Photos, jeux vidéo et invitations suspectes
C’est à partir de deux courriers d’anciens élèves, évoquant des faits remontant à 2015 et 2017, que la direction du groupe scolaire Saint-Joseph a signalé l’enseignant à la justice. Selon les témoignages recueillis, l’homme aurait notamment invité des adolescents chez lui pour des soirées autour du jeu vidéo FIFA, et demandé des photos à certains d’entre eux. Les faits dénoncés se seraient déroulés hors du cadre scolaire, mais l’impact est bien réel pour l’établissement. L’enseignant a été suspendu « à titre conservatoire », précise Sébastien Dey, directeur interdiocésain de l’enseignement catholique d’Aix-Digne-Gap. La procureure de Gap, Marion Lozac’hmeur, a confirmé avoir déjà procédé à plusieurs auditions pour déterminer la nature exacte des faits reprochés.

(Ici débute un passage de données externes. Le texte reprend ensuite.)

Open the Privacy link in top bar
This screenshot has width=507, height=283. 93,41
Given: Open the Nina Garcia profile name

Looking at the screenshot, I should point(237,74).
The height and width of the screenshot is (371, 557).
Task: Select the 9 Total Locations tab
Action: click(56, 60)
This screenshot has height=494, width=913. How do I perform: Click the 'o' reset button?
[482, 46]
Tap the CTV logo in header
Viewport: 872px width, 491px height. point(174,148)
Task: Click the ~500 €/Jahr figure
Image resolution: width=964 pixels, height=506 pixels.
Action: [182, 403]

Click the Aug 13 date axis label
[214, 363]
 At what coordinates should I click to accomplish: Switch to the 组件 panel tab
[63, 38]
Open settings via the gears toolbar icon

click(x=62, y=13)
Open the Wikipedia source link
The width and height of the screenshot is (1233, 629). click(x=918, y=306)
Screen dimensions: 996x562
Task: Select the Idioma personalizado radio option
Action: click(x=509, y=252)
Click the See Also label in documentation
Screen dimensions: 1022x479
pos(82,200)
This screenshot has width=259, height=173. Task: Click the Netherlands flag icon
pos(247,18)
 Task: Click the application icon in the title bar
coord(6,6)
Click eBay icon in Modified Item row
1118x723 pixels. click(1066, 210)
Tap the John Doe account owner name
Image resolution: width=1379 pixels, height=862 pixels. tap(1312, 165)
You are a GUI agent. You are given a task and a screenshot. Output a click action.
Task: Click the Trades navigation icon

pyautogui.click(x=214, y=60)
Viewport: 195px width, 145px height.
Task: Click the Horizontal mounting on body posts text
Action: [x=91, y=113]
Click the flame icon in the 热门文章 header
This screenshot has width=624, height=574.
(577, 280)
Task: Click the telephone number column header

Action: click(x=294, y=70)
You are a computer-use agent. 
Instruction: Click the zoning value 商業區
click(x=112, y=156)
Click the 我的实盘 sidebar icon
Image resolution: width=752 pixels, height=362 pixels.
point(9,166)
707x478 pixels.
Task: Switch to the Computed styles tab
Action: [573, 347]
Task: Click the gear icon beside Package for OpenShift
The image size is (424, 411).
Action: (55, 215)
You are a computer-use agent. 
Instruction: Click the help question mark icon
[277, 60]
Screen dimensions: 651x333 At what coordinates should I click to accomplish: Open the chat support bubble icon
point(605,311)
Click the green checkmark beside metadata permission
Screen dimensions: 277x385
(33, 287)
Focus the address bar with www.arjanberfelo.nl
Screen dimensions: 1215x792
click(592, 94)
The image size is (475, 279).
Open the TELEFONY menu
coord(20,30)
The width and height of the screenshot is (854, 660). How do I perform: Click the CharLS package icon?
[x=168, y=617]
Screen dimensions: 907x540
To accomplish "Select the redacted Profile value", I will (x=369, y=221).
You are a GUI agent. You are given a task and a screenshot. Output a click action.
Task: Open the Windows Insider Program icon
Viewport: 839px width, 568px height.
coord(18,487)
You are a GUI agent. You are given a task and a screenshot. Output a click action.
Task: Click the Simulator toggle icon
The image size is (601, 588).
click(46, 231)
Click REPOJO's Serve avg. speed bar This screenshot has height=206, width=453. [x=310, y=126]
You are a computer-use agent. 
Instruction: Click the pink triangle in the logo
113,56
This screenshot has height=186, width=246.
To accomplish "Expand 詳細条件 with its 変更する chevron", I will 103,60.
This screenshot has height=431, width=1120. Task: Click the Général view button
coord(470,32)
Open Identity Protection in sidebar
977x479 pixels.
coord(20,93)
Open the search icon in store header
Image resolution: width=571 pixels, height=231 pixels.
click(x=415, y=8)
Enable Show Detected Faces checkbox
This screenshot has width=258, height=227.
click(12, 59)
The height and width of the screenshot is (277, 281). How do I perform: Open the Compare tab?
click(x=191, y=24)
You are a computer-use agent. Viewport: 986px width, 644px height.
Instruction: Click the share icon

Silence rompu, familles prévenues
Face à l’émoi provoqué par l’affaire, la direction de l’établissement a adressé un courrier explicatif aux familles des quelque 800 élèves, accompagné d’une proposition de cellule d’écoute psychologique. Car à Gap comme ailleurs, l’enseignement catholique est sous pression, dans le sillage des scandales qui ont éclaboussé récemment d’autres établissements, comme Bétharram. Pour Sébastien Dey, la priorité est claire : « Protéger les enfants. » Reste à savoir si la justice confirmera les soupçons ou refermera le dossier. En attendant, l’enseignement privé sous contrat, fragilisé par des révélations en cascade, se retrouve une nouvelle fois dans la tourmente.